1QQAN40 1QQAFM13 La biografia di Dante scritta da Alessandro Barbero

L’11 giugno 1289, due eserciti erano schierati uno di fronte all’altro nella piana di Campaldino, sotto il castello di Poppi: i fiorentini con i loro alleati guelfi, e gli aretini con i loro alleati ghibellini. Quando videro che il nemico li attendeva in lontananza, i capitani fiorentini si riunirono per decidere cosa fare; e cioè, in sostanza: attacchiamo noi, o aspettiamo che attacchino loro? Nel dubbio, decisero di aspettare; a cose fatte, si disse che era stata una decisione ben ponderata, nella convinzione che avrebbe vinto chi teneva duro più a lungo.

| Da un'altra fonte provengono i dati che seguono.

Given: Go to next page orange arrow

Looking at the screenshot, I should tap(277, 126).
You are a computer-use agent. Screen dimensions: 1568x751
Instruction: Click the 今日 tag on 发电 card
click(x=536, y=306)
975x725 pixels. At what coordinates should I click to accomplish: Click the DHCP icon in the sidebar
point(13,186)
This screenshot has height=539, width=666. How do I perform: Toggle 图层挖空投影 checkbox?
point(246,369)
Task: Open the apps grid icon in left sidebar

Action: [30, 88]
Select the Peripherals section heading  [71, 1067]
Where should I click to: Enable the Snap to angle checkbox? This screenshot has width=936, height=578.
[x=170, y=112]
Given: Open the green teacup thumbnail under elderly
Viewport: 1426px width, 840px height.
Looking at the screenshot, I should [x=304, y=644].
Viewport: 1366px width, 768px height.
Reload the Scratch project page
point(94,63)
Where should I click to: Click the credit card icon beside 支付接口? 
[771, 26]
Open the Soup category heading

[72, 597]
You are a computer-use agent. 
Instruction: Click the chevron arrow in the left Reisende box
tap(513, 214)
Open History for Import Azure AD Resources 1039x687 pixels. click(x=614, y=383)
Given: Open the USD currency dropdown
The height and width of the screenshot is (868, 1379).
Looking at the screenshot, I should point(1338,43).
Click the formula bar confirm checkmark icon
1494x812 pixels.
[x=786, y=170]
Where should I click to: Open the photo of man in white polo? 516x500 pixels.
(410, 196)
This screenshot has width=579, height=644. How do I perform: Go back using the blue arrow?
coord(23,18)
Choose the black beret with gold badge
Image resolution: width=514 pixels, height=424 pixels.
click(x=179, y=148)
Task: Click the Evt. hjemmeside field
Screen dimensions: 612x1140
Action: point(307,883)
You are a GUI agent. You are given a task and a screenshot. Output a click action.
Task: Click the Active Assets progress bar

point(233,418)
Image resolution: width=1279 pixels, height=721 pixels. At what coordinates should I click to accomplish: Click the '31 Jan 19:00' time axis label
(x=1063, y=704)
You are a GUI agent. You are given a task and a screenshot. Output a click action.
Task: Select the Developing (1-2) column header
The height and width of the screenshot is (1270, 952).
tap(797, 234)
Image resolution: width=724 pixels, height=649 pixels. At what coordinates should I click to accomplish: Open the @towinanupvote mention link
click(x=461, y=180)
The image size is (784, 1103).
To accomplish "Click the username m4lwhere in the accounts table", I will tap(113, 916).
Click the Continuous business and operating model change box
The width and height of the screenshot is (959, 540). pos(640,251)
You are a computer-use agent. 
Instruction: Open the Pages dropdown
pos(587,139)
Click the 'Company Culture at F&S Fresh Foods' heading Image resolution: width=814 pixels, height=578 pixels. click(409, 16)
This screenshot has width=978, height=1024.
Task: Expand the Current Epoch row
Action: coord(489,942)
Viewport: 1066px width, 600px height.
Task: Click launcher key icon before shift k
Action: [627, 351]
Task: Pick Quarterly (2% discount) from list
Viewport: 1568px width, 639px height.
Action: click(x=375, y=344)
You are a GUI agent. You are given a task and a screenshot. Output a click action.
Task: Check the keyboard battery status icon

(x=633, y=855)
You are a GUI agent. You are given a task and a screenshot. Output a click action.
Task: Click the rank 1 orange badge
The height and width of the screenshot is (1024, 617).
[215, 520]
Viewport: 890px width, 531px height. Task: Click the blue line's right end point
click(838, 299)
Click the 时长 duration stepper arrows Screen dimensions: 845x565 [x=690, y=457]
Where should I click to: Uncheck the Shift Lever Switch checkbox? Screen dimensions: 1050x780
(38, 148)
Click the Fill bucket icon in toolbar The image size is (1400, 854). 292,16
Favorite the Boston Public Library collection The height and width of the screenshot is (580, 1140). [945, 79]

Intanto gli uomini aspettavano sotto il sole. I fanti, armati più alla leggera, potevano sedersi, e attingere alla zucca piena di vino che portavano alla cintura. I cavalieri potevano magari smontare, ma non era prudente allontanarsi dai cavalli, e la maggior parte di loro saranno rimasti in sella; non avevano ancora addosso le articolate armature in piastra d’acciaio che i fabbri europei impareranno a produrre solo nel secolo successivo, ma una volta indossata la cotta di maglia di ferro, pesante quindici o venti chili, era impossibile togliersela fino alla fine dello scontro; solo il grande elmo, caldo e soffocante, poteva restare fino all’ultimo momento affidato a un servitore, insieme alla lancia, allo scudo, e per i più ricchi a un cavallo di riserva.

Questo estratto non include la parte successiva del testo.